It’s perhaps too easy to make jokes about punctuality and public transport, but in the context of tightening finances, it’s perhaps too hard to crack a smile at a railway project £4 billion over-budget and four years over-schedule. Yet, like a delayed bus on some long-winded diversion, it’s finally here. Except, it isn’t…well, it depends on who you ask. Today saw the opening of the Elizabeth Line/Crossrail/TFL Rail from Berkshire in the west to Essex in the east, albeit in three separate sections instead of the unified whole. That’ll happen sometime in the future.
While the British Prime Minister Boris Johnson has been quick to talk up prospects of a “Crossrail 2” for London’s under-served south, it’s unfortunate that the rest of the UK hardly gets a look-in when it comes to these kinds of high-cost infrastructure projects. A much-vaunted proposal for northern England – Northern Powerhouse Rail, or something to that effect – now appears to be less ambitious that initially thought, with few services beyond Manchester. As for HS2, the less said the better.
Is the UK exceptional in this respect? Capital city regions do tend to keep the bulk of economic attention – everyone’s heard of Paris, but could you point out Lyon on a map?

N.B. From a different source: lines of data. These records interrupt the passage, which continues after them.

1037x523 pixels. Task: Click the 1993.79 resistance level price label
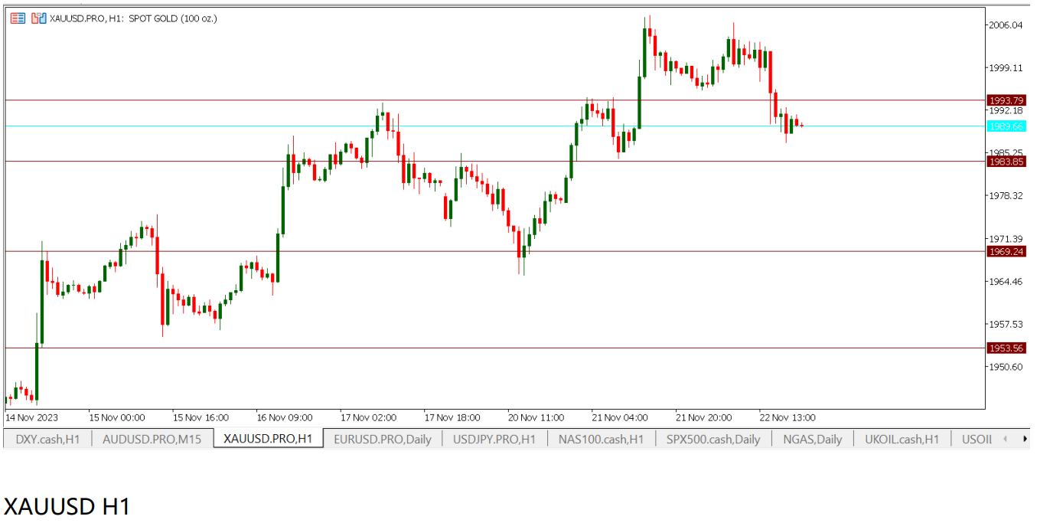[x=1006, y=100]
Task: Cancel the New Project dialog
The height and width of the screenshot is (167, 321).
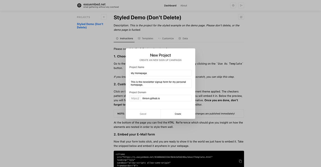Action: [143, 114]
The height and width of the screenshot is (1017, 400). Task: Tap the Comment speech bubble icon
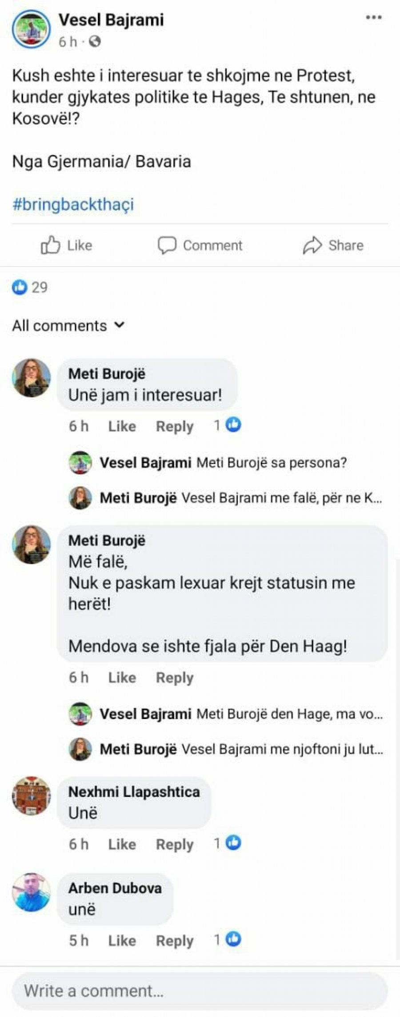[x=167, y=245]
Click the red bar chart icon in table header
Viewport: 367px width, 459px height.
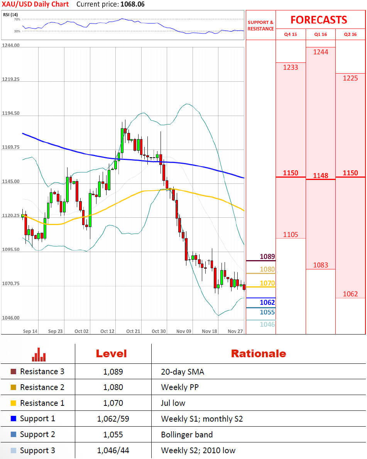(x=39, y=354)
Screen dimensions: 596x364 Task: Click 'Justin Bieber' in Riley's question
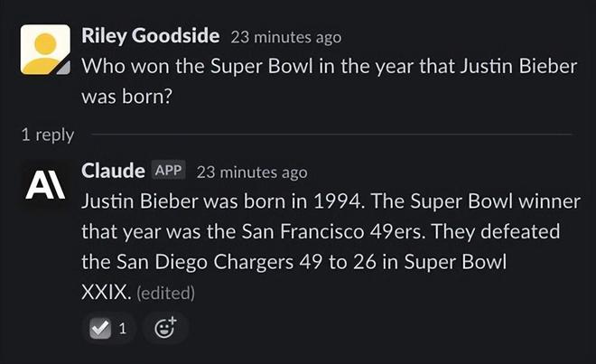pos(519,66)
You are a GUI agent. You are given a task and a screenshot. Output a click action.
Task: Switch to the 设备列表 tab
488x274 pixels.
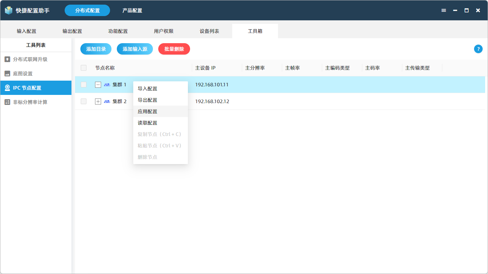tap(209, 31)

There are notable variations, of course: Hong Kong, Rio de Janeiro, Toronto, Barcelona, Johannesburg, Sydney – none of these are national capitals. All of them, however, have benefited from respectable, modern rapid transit systems.
Unfortunately, the same cannot be said for the British cities of Birmingham, Bristol and Leeds. The latter is in fact, “the largest city in Western Europe without light rail or a metro”, according to none other than Boris Johnson. A very British tradition has built up, where ambitious plans are floated – often decades in the past – and then shelved due to a lack of funding and, some might argue, lack of ambition too. The Leeds Supertram, Bristol Supertram, Merseytram and the North and West London Light Railway – the list goes on.
The pandemic highlighted gross deficiencies within the UK’s current public transport set-up. Whilst Britain may have pioneered railways, surely it’s now time to learn from its younger descendants. Moreover, in the era of increasing climate emergency, moving away from automobile dependency towards cleaner forms of transport should be a top priority for policymakers. Urban conurbations are also more likely to suffer poor air quality and the subsequent respiratory complications that arise from that. In short, we can’t afford to carry on like this.
As for the economic case, look beyond profit. Productivity – or the lack of it – are a major sticking point in the modern labour market and the proliferation of cheap, green public transit can go a long way in increasing it, alongside other positive externalities. Meaningful connections are made and previously out-of-reach opportunities open up. Needless to say, in regions that have been poorly served by a minimalist approach to public transport, taking steps to remedy this will also address persistent regional inequalities.
So, while Londoners enjoy a multi-billion pound air-conditioned railway with two token stations south of the river, spare a thought for commuters in other congested cities and the rural hinterlands, where buses arrive once in a blue moon. Look at Hamburg’s U-Bahn, Calgary’s CTrain and Valencia’s Metro and let’s start investing some money on the future.
As the former mayor of Colombia’s capital city, Bogota, said “a developed country is not a place where the poor have cars; it’s where the rich use public transport”. With rising fuel prices making conventional cars an even less attractive option, that’s something to think about on the morning commute.